Overview

Purpose

Advanced techniques for a new generation of hardware will drive higher data rates for experiments at NSLS2 beamlines. The large data volumes and data acquisition rates require high-performance logging and storage systems. A typical experiment involves not only the raw data from detectors, but also requires additional data from the beamline such as experiment owner, beamline_id, energy, motor positions, wavelength, etc… To date, this information is largely held separately and manipulated individually. metadataStore is a service that is used in order to record this sort of metadata in beamline experiments. It is designed and implemented with the needs of various experiments in mind, therefore it is flexible enough to satisfy the needs of different experimental setups.

metadataStore can be used independently or embedded with the dataBroker, which utilizes an integrated approach that blends different data resources together and makes them available for data analysis and visualization clients.

Technology

metadataStore backend database is mongoDb, a No-SQL database that was chosen due to its performance and flexibility. Python(v 2.7) is chosen as language of implementation. mongoDb Python driver(pymongo) is used to perform database related operations.

Downloading/Installing

Requirements

Python(version 2.7.X), pymongo (version 2.6+), six, Distutils, Git

Installation

MongoDb Installation

Step 1:

% sudo apt-key adv --keyserver keyserver.ubuntu.com --recv 7F0CEB10

Step 2:

% sudo apt-key adv --keyserver keyserver.ubuntu.com --recv 7F0CEB10

Step 3:

% sudo apt-get update

Step 4:

% sudo apt-get install -y mongodb-org

Step 5:

% sudo apt-get install -y mongodb-org=2.6.1 mongodb-org-server=2.6.1 mongodb-org-shell=2.6.1 mongodb-org-mongos=2.6.1mongodb-org-tools=2.6.1

metadataStore Installation

Step 1:

metadataStore is available via git repository: https://github.com/arkilic/metadataStore

Clone this repository:

%git clone https://github.com/arkilic/metadataStore

Step 2:

metadataStore includes a setup.py script. Distutils, building and installing a module distribution using the Distutils is one simple command to run from a terminal:

% python setup.py install

If user does not have sudo access to the machine and/or does not want to install this package for all users:

% python setup.py install --user

Getting Help

metadataStore can be embedded within other applications or used interactively.
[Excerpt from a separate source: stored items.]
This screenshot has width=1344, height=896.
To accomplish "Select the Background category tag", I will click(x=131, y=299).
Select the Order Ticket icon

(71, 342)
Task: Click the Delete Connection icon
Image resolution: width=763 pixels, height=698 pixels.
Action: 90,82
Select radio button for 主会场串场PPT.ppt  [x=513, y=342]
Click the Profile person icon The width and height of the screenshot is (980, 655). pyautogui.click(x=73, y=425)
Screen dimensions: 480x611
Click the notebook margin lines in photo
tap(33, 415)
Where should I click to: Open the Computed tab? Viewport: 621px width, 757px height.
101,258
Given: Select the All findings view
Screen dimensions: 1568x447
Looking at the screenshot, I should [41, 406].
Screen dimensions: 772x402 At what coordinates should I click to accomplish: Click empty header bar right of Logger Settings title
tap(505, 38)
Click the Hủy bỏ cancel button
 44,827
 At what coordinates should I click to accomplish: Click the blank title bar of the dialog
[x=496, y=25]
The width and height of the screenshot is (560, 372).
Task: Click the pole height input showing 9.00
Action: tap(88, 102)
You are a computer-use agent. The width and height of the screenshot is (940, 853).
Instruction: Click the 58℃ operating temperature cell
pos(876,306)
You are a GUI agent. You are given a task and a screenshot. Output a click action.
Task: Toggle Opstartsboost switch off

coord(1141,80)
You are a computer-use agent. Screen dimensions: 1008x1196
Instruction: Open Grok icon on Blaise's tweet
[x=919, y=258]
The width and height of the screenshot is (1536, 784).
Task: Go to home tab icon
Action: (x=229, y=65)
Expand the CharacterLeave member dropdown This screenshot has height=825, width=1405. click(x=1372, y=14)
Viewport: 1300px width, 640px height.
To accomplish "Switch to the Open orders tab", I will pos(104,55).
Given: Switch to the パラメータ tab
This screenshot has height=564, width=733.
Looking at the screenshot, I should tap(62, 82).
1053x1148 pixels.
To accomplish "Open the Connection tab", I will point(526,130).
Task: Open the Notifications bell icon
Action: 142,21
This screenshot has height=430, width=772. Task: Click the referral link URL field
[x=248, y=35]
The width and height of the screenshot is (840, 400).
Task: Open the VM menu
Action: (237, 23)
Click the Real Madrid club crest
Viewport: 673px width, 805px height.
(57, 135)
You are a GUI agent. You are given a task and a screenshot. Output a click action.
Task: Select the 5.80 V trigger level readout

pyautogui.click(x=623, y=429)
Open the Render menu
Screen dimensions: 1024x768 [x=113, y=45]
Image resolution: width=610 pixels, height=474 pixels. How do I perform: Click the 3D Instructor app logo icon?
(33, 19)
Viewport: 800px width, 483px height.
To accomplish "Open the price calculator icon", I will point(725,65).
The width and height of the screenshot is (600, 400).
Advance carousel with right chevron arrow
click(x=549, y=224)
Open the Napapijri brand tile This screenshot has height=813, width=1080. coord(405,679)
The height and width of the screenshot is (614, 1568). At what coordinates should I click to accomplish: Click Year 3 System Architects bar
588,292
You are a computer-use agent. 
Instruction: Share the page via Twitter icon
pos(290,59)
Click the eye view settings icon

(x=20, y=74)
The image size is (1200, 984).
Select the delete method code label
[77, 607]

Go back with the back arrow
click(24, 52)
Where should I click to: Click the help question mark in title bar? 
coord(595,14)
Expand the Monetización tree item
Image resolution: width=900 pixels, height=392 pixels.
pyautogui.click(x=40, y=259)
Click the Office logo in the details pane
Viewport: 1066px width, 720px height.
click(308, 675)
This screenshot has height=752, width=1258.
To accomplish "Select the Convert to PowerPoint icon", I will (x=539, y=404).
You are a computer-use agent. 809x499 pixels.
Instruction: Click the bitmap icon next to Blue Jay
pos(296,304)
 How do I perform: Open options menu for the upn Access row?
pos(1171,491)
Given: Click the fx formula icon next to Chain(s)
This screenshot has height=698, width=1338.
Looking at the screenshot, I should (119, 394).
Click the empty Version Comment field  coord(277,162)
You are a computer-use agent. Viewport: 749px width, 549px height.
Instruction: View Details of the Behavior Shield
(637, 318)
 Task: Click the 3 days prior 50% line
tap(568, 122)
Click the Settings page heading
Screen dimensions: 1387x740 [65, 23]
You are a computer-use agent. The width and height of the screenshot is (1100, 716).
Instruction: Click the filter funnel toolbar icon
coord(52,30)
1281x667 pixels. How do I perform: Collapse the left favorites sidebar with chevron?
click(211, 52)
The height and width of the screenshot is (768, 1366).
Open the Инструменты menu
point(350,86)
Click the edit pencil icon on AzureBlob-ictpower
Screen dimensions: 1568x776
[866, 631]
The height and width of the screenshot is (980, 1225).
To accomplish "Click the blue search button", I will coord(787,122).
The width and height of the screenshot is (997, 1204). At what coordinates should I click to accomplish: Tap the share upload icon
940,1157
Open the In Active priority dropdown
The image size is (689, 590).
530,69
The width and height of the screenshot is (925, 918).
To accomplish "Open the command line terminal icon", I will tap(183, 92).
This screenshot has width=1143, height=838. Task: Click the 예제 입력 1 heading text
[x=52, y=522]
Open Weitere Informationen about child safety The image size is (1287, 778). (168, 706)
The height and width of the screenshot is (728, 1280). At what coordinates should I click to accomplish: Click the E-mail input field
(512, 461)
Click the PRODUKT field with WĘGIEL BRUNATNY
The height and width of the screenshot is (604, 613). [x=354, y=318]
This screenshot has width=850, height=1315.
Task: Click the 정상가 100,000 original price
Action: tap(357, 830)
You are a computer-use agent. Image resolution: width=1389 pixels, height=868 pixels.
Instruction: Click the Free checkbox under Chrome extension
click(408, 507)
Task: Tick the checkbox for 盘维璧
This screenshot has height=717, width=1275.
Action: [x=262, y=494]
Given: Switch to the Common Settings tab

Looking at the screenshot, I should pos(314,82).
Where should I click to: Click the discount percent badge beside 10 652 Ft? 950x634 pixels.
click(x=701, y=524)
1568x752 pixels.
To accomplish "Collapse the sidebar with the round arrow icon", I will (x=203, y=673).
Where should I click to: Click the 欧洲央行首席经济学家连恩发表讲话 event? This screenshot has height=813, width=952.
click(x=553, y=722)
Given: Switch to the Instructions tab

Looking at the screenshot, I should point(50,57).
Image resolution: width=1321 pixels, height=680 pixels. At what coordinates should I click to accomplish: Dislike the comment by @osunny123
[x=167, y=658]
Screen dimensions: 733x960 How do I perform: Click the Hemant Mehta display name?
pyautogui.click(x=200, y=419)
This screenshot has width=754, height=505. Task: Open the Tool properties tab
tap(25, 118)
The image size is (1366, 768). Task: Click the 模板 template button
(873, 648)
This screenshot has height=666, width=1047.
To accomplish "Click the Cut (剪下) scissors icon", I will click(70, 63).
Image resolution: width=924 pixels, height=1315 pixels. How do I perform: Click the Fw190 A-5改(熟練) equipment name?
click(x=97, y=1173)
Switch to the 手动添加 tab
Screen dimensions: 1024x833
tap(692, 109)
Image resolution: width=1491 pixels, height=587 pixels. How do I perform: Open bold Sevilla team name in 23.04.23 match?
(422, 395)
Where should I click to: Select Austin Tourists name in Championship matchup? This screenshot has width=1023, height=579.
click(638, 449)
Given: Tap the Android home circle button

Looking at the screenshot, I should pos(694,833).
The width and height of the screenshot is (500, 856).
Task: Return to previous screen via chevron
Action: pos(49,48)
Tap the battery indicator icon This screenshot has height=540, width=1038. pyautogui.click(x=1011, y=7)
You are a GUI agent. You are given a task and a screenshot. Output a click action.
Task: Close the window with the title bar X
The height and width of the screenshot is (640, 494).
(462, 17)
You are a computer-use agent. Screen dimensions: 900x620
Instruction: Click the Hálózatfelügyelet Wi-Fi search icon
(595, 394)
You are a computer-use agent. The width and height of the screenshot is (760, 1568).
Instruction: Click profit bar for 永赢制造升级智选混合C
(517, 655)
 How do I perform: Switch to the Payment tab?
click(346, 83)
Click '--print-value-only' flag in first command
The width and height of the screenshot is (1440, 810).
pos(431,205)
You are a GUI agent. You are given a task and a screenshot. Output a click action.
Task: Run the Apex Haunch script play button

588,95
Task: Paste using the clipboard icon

If used within IPython, ‘help’ keyword provides information regarding routines:

% from metadataStore.userapi.commands import search
% help(search)
% search(scan_id=None, owner=None, start_time=None, beamline_id=None, end_time=None, data=False, header_id=None, tags=None, num_header=50)
%
% Provides an easy way to search Header entries inserted in metadataStore
% Usage:
%   search(scan_id=s_id)
%   search(scan_id=s_id, owner='ark*')
%   search(scan_id=s_id, start_time=datetime.datetime(2014, 4, 5))
%   search(scan_id=s_id, start_time=datetime.datetime(2014, 4, 5), owner='arkilic')
%   search(scan_id=s_id, start_time=datetime.datetime(2014, 4, 5), owner='ark*')
%   search(scan_id=s_id, start_time=datetime.datetime(2014, 4, 5), owner='arkili.')

Schema

metadataStore service consists of four collections: header, beamline_config, event_descriptor and event

A Sample Header:

%{'status': 'In Progress',
% 'beamline_id': None,
% 'tags': ['CSX_Experiment1', 'CSX_Experiment2'],
% 'start_time': datetime.datetime(2014, 9, 16, 13, 7, 58, 299000),
% 'scan_id': 3315, 'custom': {},
% 'owner': u'arkilic',
% 'end_time': datetime.datetime(2014, 9, 16, 13, 7, 58, 299000),
% 'header_versions': [],
% 'event_descriptors': {'event_descriptor_0': {'data_keys': ['motor5', 'motor4', 'motor3', 'list_of_1k', 'motor1', 'motor2'],
%                                              'tag': 'experimental', 'descriptor_name': 'scan',
%                                              'header_id': ObjectId('5418362efa44833ca9b08d08'),
%                                              'event_type_id': 12, '_id': ObjectId('5418362efa44833ca9b08d0a'),
%                                              'events': {
%                                                         'event_0': {'descriptor_id': ObjectId('5418362efa44833ca9b08d0a'),
%                                                                     'description': None,
%                                                                     'header_id': ObjectId('5418362efa44833ca9b08d08'),
%                                                                     'seq_no': 3,
%                                                                     'owner': 'arkilic',
%                                                                     '_id': ObjectId('5418362efa44833ca9b08d0c'),
%                                                                     'data': {u'motor5': 36, u'motor4': 71, u'motor3': 55, u'list_of_1k': [12.3, 34.5, 45.3], u'motor1': 44, u'motor2': 35}},
%                                                         'event_1': {'descriptor_id': ObjectId('5418362efa44833ca9b08d0a'),
%                                                                     'description': None,
%                                                                     'header_id': ObjectId('5418362efa44833ca9b08d08'),
%                                                                     'seq_no': 1,
%                                                                     'owner': u'arkilic',
%                                                                     '_id': ObjectId('5418362efa44833ca9b08d0b'),
%                                                                     'data': {}}}, u'type_descriptor': {}}}}}},
% 'configs': {'config_0': {'header_id': ObjectId('5418362efa44833ca9b08d08'),
%                          '_id': ObjectId('5418362efa44833ca9b08d09'),
%                          'config_params': {}}},
%                          '_id': ObjectId('5418362efa44833ca9b08d08')}}
% }

Beamline Config

The ‘configs’ key inside each header holds name-value pairs and/or nested dictionaries with name-value pairs for a given run.

Beamline Config Keys:

_id: (bson.ObjectId) Unique identifier for entry in beamline_config collection.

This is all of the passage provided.